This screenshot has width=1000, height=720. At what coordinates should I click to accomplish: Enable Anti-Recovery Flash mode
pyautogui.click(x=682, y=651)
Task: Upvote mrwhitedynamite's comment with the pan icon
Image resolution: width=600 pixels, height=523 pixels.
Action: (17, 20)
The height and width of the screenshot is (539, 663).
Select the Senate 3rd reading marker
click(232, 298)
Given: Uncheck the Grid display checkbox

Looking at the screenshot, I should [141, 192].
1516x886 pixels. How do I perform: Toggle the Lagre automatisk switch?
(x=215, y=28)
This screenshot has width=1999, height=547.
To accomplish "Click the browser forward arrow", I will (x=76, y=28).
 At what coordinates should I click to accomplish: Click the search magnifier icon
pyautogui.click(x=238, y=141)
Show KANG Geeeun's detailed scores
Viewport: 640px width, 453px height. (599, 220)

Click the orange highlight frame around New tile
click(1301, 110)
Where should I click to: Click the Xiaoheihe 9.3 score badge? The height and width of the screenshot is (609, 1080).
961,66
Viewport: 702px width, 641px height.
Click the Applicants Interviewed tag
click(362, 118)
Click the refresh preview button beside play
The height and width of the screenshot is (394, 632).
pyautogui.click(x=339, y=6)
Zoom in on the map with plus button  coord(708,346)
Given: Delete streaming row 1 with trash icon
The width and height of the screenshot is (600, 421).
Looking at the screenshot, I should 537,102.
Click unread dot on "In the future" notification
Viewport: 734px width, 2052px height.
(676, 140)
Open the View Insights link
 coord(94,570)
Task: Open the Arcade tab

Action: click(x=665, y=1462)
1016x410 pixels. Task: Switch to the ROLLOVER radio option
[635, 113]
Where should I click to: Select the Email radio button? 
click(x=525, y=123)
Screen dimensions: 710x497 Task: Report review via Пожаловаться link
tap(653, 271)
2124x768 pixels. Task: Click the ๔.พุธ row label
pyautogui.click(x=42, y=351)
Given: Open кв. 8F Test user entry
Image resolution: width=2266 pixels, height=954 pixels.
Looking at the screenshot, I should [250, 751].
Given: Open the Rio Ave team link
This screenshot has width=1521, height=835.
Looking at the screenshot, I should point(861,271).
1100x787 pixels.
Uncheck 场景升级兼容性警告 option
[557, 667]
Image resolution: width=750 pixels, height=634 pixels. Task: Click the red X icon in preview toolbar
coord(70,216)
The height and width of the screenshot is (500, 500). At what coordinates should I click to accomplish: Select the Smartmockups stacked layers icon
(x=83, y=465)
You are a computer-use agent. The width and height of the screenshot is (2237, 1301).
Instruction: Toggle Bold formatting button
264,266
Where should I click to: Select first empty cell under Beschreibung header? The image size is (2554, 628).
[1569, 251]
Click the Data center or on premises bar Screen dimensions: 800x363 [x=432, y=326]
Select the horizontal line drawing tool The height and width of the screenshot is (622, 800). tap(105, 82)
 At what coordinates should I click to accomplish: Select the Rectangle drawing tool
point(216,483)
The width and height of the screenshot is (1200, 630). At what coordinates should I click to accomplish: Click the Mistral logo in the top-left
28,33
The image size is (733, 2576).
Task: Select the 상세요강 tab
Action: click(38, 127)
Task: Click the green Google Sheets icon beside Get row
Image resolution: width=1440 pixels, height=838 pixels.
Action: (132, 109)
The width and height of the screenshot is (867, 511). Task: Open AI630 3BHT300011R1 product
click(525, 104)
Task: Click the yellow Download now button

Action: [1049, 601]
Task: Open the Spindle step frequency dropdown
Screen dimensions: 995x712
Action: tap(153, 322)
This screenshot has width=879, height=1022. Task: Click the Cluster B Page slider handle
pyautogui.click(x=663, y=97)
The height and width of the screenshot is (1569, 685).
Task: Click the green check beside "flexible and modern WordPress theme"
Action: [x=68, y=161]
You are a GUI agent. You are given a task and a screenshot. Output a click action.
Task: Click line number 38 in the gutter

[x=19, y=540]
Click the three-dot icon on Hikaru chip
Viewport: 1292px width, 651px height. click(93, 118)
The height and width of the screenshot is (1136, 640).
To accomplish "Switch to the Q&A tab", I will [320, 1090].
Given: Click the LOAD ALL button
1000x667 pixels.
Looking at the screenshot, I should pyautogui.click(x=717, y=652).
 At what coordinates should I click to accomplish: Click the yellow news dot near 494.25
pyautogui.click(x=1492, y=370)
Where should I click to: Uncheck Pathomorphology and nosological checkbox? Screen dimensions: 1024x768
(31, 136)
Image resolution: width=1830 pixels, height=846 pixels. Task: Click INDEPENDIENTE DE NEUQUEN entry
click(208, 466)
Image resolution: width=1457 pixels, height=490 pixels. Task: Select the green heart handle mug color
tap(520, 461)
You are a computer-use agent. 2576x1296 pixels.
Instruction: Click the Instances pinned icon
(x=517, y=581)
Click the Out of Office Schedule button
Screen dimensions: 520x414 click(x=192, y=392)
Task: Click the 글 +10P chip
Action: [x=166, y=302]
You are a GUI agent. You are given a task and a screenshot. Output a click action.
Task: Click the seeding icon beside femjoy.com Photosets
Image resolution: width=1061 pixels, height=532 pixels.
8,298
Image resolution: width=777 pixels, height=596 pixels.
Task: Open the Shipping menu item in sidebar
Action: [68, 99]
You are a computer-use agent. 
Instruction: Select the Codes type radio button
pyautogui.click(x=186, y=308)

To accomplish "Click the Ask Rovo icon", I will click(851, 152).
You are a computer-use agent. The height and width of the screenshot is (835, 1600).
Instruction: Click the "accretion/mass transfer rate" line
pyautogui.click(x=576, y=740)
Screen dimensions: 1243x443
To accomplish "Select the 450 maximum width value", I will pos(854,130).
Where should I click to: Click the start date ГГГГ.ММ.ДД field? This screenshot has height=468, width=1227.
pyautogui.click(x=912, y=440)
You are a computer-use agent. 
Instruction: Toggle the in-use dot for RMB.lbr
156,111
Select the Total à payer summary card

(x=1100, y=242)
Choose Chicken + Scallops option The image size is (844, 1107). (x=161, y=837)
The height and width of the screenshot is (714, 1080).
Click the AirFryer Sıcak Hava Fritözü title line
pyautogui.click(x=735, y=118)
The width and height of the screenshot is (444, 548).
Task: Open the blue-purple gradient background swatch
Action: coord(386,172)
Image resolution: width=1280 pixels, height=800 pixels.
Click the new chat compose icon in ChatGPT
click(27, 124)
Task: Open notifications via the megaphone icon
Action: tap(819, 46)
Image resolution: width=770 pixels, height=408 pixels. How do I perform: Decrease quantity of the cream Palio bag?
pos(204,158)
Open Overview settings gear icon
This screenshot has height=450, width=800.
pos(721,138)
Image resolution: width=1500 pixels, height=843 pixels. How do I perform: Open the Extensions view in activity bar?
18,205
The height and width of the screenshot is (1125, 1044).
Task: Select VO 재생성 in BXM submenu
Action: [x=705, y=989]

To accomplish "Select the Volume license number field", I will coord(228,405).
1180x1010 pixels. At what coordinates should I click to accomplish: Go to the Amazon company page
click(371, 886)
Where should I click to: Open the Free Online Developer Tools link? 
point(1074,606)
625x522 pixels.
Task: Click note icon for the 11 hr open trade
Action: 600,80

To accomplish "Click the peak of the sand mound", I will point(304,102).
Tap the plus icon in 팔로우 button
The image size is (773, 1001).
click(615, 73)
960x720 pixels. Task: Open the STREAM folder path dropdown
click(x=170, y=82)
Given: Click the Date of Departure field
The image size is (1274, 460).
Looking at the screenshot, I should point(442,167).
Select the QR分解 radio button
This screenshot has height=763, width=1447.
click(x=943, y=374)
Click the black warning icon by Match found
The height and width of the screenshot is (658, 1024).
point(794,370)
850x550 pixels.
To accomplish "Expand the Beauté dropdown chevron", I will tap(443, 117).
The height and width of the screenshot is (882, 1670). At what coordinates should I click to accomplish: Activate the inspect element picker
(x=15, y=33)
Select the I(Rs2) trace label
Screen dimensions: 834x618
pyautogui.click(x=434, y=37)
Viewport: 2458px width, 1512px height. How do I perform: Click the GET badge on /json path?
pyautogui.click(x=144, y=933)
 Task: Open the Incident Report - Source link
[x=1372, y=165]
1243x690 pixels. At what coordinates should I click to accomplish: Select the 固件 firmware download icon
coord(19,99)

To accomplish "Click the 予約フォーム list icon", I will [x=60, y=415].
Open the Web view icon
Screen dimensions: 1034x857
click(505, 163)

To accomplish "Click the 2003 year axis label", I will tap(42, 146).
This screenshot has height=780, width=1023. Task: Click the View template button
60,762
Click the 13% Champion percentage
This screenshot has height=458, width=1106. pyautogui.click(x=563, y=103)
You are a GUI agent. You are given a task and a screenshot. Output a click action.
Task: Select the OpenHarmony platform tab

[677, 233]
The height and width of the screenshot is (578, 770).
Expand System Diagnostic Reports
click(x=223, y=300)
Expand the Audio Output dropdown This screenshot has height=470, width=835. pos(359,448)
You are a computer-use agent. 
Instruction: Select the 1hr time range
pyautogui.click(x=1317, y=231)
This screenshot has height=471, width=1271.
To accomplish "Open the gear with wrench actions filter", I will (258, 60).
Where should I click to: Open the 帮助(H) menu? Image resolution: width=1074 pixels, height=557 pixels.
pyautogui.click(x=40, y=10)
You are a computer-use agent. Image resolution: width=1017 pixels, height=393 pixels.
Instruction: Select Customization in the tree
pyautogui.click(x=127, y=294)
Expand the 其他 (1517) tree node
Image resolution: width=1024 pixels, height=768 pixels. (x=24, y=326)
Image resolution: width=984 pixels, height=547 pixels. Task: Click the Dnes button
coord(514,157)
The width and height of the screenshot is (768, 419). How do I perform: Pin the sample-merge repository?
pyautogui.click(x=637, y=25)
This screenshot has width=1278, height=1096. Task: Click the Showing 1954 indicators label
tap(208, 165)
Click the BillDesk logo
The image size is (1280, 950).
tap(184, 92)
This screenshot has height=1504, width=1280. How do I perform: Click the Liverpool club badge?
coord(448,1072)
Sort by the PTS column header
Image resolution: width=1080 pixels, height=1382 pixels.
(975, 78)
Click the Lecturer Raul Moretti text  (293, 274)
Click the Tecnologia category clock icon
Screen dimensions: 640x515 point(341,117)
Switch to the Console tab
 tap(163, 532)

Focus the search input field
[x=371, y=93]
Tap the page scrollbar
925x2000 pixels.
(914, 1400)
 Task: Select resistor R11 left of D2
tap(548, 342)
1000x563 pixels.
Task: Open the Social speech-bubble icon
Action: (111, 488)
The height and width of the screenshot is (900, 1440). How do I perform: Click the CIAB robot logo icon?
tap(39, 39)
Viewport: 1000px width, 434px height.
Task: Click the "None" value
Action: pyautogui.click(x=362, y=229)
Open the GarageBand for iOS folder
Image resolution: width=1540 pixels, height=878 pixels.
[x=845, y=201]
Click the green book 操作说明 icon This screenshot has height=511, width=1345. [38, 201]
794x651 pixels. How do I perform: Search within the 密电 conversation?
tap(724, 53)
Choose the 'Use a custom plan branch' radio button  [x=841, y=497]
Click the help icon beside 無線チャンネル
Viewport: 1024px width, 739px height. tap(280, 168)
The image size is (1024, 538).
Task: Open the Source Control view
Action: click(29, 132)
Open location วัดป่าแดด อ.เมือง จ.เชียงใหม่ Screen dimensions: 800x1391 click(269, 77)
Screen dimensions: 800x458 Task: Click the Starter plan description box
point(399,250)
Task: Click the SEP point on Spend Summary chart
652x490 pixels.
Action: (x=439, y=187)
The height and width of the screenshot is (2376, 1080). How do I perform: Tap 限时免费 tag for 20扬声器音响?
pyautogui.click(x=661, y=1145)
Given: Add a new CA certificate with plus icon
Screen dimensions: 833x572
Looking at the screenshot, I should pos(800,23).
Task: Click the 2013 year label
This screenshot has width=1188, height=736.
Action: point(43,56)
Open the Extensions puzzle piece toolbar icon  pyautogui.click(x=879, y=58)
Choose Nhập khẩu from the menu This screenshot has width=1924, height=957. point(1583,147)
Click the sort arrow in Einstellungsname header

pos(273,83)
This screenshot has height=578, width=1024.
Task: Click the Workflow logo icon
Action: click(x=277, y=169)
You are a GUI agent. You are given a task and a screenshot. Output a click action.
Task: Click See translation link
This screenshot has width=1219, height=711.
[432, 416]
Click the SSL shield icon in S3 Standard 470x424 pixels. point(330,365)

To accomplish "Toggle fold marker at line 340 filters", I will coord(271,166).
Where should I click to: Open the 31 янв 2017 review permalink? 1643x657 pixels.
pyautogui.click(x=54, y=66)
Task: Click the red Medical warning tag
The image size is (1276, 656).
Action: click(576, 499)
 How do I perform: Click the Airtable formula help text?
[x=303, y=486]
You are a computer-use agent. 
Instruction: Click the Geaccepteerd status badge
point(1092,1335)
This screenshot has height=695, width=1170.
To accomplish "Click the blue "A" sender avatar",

· · · · ·

Exactly the lines from the one containing "Click the SSL" through the final line above, and only those, should be given again.

Click the SSL shield icon in S3 Standard 470x424 pixels. point(330,365)

To accomplish "Toggle fold marker at line 340 filters", I will coord(271,166).
Where should I click to: Open the 31 янв 2017 review permalink? 1643x657 pixels.
pyautogui.click(x=54, y=66)
Task: Click the red Medical warning tag
The image size is (1276, 656).
Action: click(576, 499)
 How do I perform: Click the Airtable formula help text?
[x=303, y=486]
You are a computer-use agent. 
Instruction: Click the Geaccepteerd status badge
point(1092,1335)
This screenshot has height=695, width=1170.
To accomplish "Click the blue "A" sender avatar",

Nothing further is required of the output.